Alí se recostó en el diván. Sonreía tranquilamente con un aire divertido.

—Tienes sentido común. Y eres honrado. Y recuerdo que en los días en que fuimos compañeros de fatigas, tenías para todo una ocurrencia ingeniosa. Te daré el nombre y dirección de un individuo que se encarga de gestionarme estos asuntos… Esto es, por si acaso yo no sobreviviera. No pongas esa cara de angustia, Bob. Hazlo como mejor puedas. Es todo lo que te pido. No te culparé si fracasas. Será la voluntad de Alá. En cuanto a mí se refiere, es muy sencillo. No quiero que me roben esas piedras de mi cadáver. Por lo demás… —se encogió de hombros—. Ya te lo he dicho: todo saldrá según la voluntad de Alá.

—¡Estás chiflado!

—No. Soy fatalista. Eso es todo.

—Atiende, Alí. Acabas de decir que soy honrado. Pero tres cuartos de millón…, ¿crees que podrían minar la honradez del hombre más íntegro?

Alí Yusuf dedicó a su amigo una mirada de afecto.

—Así y todo —concluyó—, no tengo, por ese motivo, recelo alguno.

Capítulo II

La mujer del balcón

1

Al tiempo que Bob Rawlinson se alejaba a lo largo de las galerías de mármol del palacio, en las que resonaba el eco de sus pisadas, se dio cuenta de que en su vida se había sentido tan desdichado. El saber que llevaba tres cuartos de millón de libras en el bolsillo del pantalón le causaba un intenso malestar. Le daba la sensación de que todos los oficiales del palacio con quienes se encontraba tuvieran conocimiento del hecho. Llegaba incluso a sentir que el estar enterado de la valiosa carga que portaba consigo, tenía que salirle a la cara. Hubiera experimentado un gran alivio al constatar que sus facciones pecosas mostraban su habitual expresión animada de buen natural.

Los centinelas de la entrada le presentaron armas chocando los talones. Bob bajó por la atestada calle principal de Ramat, con la mente todavía ofuscada. ¿Hacia dónde se encaminaba? ¿Qué planearía? No tenía la menor idea. Y el tiempo apremiaba.

La calle principal era parecida a la inmensa mayoría de las calles principales en Oriente Medio. Era una mezcla de inmundicia y esplendor. Los Bancos recién construidos, se erguían ostentosos de su magnificencia. Una innumerable cantidad de bazares presentaban sus colecciones de baratijas de plástico. Polainas de punto para bebés y encendedores de pacotilla eran puestos de manifiesto en inverosímil yuxtaposición. Había máquinas de coser y piezas de recambio para automóviles; las farmacias exponían sus específicos de elaboración casera, rodeados de moscas, y grandes anuncios de penicilina en todas sus clases y antibióticos en gran abundancia. En muy pocas tiendas había algo que normalmente apeteciera comprar, con la posible excepción de los últimos modelos de relojes suizos, que se exhibían amontonados por centenares en un escaparate diminuto. El surtido era tan inmenso, que incluso en éstas, el presunto comprador habría desistido de adquirir nada, ofuscado por tan enorme revoltijo.
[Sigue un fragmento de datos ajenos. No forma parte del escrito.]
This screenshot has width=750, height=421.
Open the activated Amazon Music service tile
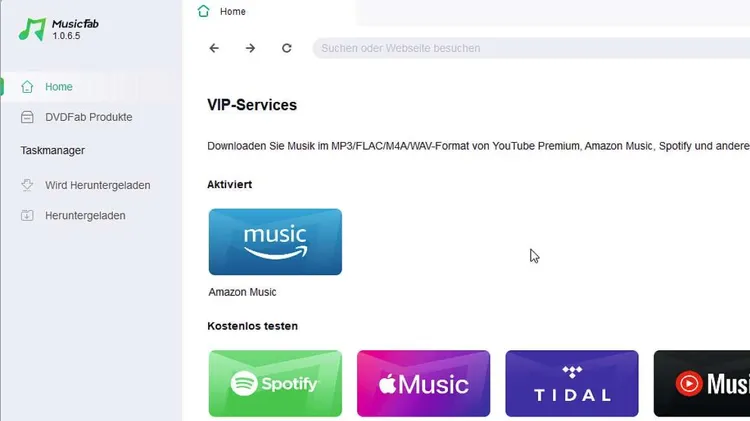(x=275, y=242)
Bob caminaba todavía, experimentando una especie de estupor, casi empellado entre seres vestidos con trajes indígenas o europeos.
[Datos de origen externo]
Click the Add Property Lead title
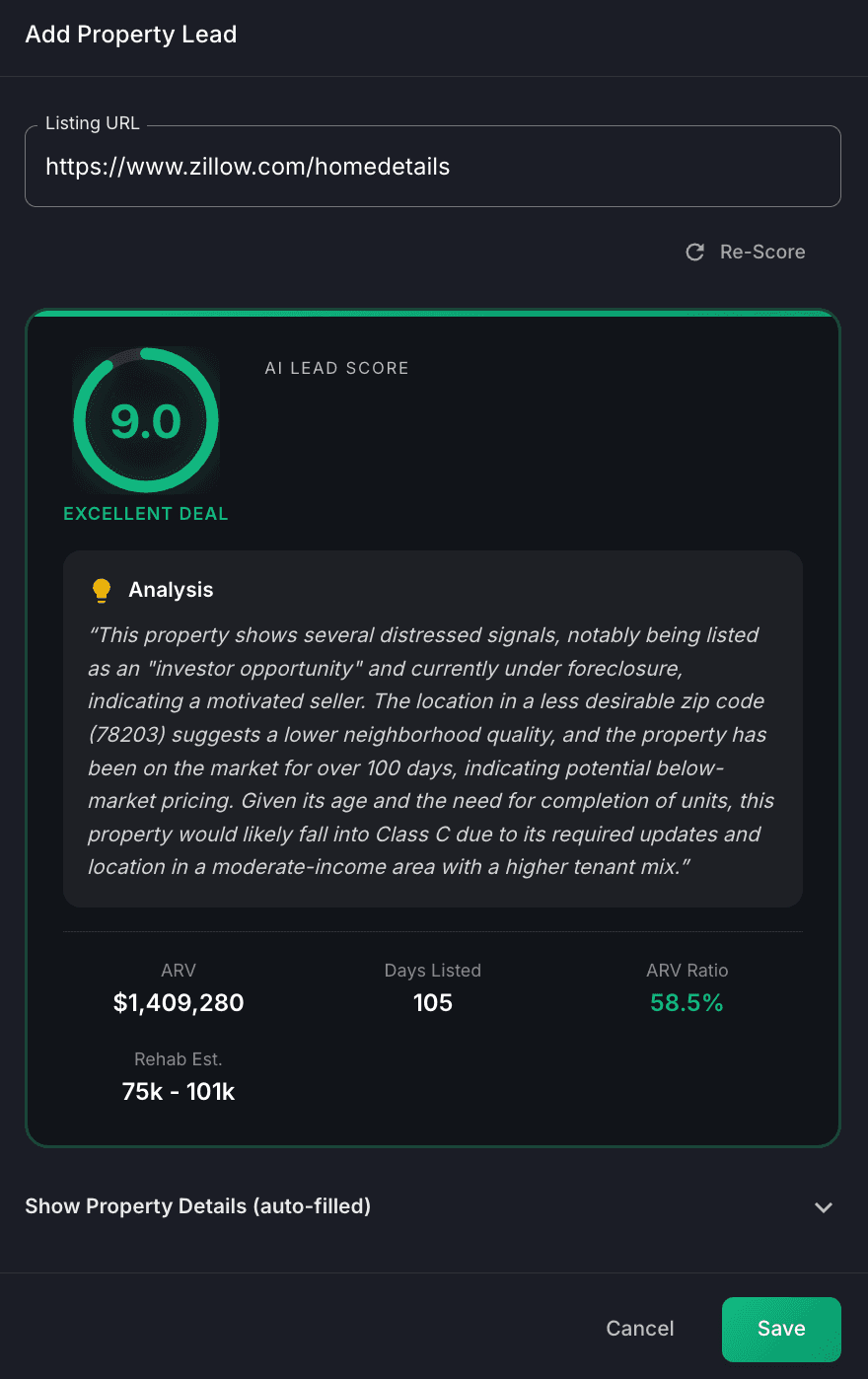868x1379 pixels. (130, 34)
Haciendo un acopio de fuerzas para reconcentrarse en sí, se interrogó de nuevo adonde demonios encaminaría sus pasos.

Se metió en un café nativo y pidió un té con limón. Al sorberlo empezó a reanimarse poco a poco. La atmósfera del establecimiento era confortadora. Sentado en una mesa frente a él, un árabe de edad avanzada se entretenía en pasar una sarta de cuentas de ámbar que producía su ruidito característico al chocar unas con otras. A su espalda, dos hombres jugaban una partida de tric trac. Era un sitio a propósito para sentarse a meditar.